Como o Brasil se prepara para garantir a vacina de covid-19 à população

Com acordos firmados com pesquisas estrangeiras e um dos melhores programas de vacinação pública do mundo, país está em posição relativamente segura na corrida pela imunização contra o coronavírus, avaliam especialistas.

O Brasil teve uma reação lenta e descoordenada para frear a disseminação da covid-19, com o presidente Jair Bolsonaro e parte dos governadores questionando recomendações da comunidade científica sobre o tema. Como resultado, o país atingiu no último sábado (08/08) 100 mil mortos pela doença e divide com Estados Unidos e Índia a liderança no número de novos casos diários. Os preparativos para a testagem, produção e distribuição de uma vacina eficaz, porém, colocam hoje o Brasil em uma situação relativamente segura na corrida para imunizar sua população, segundo especialistas consultados pela DW Brasil.

Há no mundo oito vacinas contra a covid-19 na fase 3 de ensaios clínicos, a última etapa antes da aprovação. Dessas, duas receberam apoio direto de autoridades brasileiras e já contam com acordos que envolvem a compra e produção em território nacional: a desenvolvida pela universidade britânica de Oxford em parceria com o laboratório AstraZeneca, escolhida pelo governo federal, e a criada pela chinesa Sinovac, que tem o governo de São Paulo como parceiro.

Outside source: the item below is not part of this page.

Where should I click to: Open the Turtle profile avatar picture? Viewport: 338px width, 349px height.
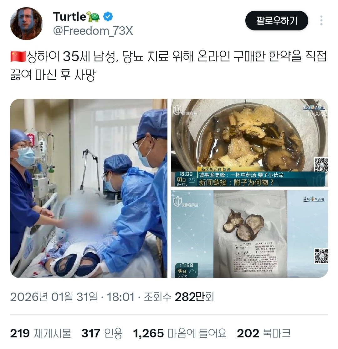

As duas adotam tecnologias distintas, com vantagens e desvantagens. A aposta do presidente Jair Bolsonaro foi a de Oxford, por meio de uma parceria com a Fundação Oswaldo Cruz, instituição pública sediada no Rio de Janeiro. Na quinta-feira passada, o presidente assinou uma medida provisória abrindo crédito de R$ 1,9 bilhão para adquirir a tecnologia e oferecer 100 milhões de doses para brasileiros até meados de 2021, sendo 30 milhões ainda neste ano se a vacina se mostrar eficaz, distribuídas pelo Sistema Único de Saúde (SUS).

Paralelamente, o governador de São Paulo, João Doria, aplica recursos paulistas em uma parceria entre o Instituto Butantan, órgão público de pesquisas biológicas, e a empresa chinesa Sinovac. Se apresentar bons resultados, poderiam ser produzidas no país 30 milhões de doses dessa vacina até janeiro de 2021.

A escolha do governo federal
A opção do Ministério da Saúde pela vacina da Oxford/AstraZeneca começou a ser costurada no final de junho, quando a Fiocruz assinou um acordo prévio de cooperação para transferência de tecnologia e recebimento de insumos. A parceria foi confirmada em 31 de julho e viabilizada financeiramente pela medida provisória da semana passada.

Marco Krieger, vice-presidente de Produção e Inovação em Saúde da Fiocruz, afirma à DW Brasil que o país fez um contrato de encomenda tecnológica, que permite a aquisição de uma tecnologia que ainda não está pronta, e inclui todos os passos para a sua nacionalização completa, que poderia ser alcançada no meio do ano que vem.

Até lá, a Fiocruz ainda dependeria da importação do princípio ativo da vacina, cuja compra também foi assegurada pela medida provisória e seria produzido pela AstraZeneca. Caberia à fundação brasileira então realizar os outros passos da produção, como formulação, envase, rotulagem e controle de qualidade.

Nessa transição, a Fiocruz poderia entregar 30 milhões de doses ainda neste ano e 70 milhões no primeiro semestre de 2021. “De forma paralela, estaremos fazendo a transferência total da tecnologia”, com capacidade para realizar todos os passos da produção no país no segundo semestre, diz Krieger.

Ele estima que até outubro haverá dados preliminares sobre a fase 3 do ensaio clínico, que se forem positivos permitiriam a obtenção de um registro emergencial da vacina junto à Anvisa. Segundo ele, não haverá pagamento de royalties nem à Universidade de Oxford nem ao laboratório AstraZeneca, mas apenas a cobertura dos custos de produção adicionados a uma taxa de no máximo 20% para cobrir gastos com pessoal e manutenção de estrutura.